Bill: My private equity investing background comes in handy because when it comes to the types of groups I like, I’m looking for those that do have a high degree of focus, as well as a track record of bringing about results. I want to see that they’re led by a competent CEO, who is mission driven and able to articulate what the organization is about.
You mentioned one of your priorities is results-oriented organizations. What does that look like to you?
Bill: Exhibit A is the Media Research Center, which is exceptionally well led by Brent Bozell. They take on issues laser-like, where’s there’s media bias, and will get its networks activated to throw sunlight on fake news. Jenny Beth Martin of the Tea Party Patriots does a great job of getting grassroots organized around issues like the Iran Deal. Tom Fitton at Judicial Watch is another example. I am in the trenches with a lot of these organizations, and so I tend to give money to those I know are getting the job done.
How do you handle giving to dozens of groups?
Bill: One of the things that is nice about DonorsTrust is that they help with my strategy of giving small dollars to a group, sort of like seed venture capital, and then if I like what I see, I can go on to larger dollars. Smaller dollar donations, writing checks and dealing with all that, can be a hassle and DonorsTrust takes care of all of that.
Sarah: When Bill was working at Allied Capital, every year we gave away more money than we spent on ourselves. Buying stuff doesn’t make you happier, but seeing our money go to the causes we care about does.
Bill: I’m giving a talk [soon] on a panel called “How to Win: Untapped Resources for Igniting the Right’s Resources.” It is about how we steer money to organization advancing liberty. It is a dispiriting conversation for me because there seems to be so much infighting and competition in the conservative movement. Instead of igniting the right’s resources, we tend to be in competition for them, and as a consequence we don’t work together that well in the same sandbox.

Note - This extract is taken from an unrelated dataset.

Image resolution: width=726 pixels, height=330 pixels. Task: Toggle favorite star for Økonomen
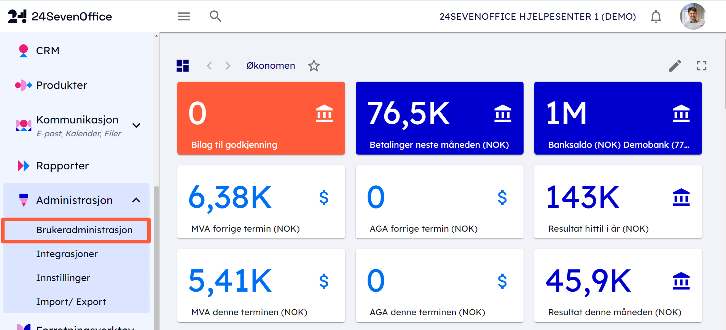coord(314,66)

Sarah, do you have your own separate charitable priorities or do you tend to do your giving together?
Sarah: I really like being involved with the National Gallery. The price of art is so high now, even photography, but it’s just pleasure because I like art and appreciate how the Gallery makes it accessible to so many.
In Little Washington and Rappahannock County [Virginia], there are lots of charities. It is a rural community, and we can have a big impact locally.

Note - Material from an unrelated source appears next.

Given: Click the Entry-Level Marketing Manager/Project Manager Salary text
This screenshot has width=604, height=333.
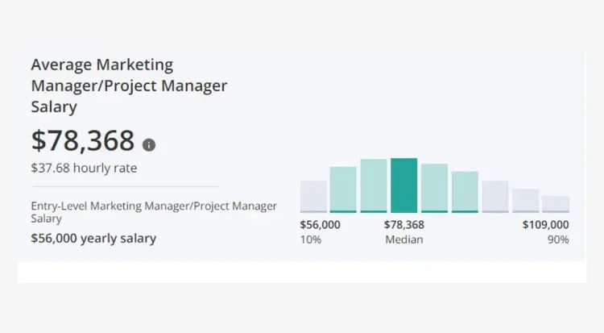Looking at the screenshot, I should point(153,213).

How did you two come to DonorsTrust?
Bill: I heard about Whitney [Ball, DonorsTrust’s founding president] and the concept at the same time. Whitney was very charismatic and I liked what she was doing and I liked the concept of DonorsTrust serving as a sort of an outsourced foundation for me. DonorsTrust does due diligence on the kinds of organizations I want to give to, has a big database and great administrative procedures, and I like the focus. Most foundations and most donor-advised funds are on the Left.
The 20-25 groups that I like to support are mostly all in your database. It is very simple to get on your website and request a grant. The information is all there. You’re handling all the administration and record-keeping. The organization you have in the database are a great roundup of all the groups I want to give money to.
How do you think about planning out a charitable legacy?
Sarah: One of the things I’ve noticed is that people give money to things and the organization changes, so it isn’t at all what people thought they were giving their money to. I was briefly involved with Corcoran, and now it is dissolved.
Bill: Determining what an organization will be doing twenty years from now is a big issue. Donor intent is a big problem. I think most people should view legacy giving as thorny. It certainly is for me. I didn’t start out with any money and now that I have some, it’s hard to explain to people that it can be a problem, trying to see that it does some good. Steering it to end up in good hands is very difficult. That is where DonorsTrust can be very helpful.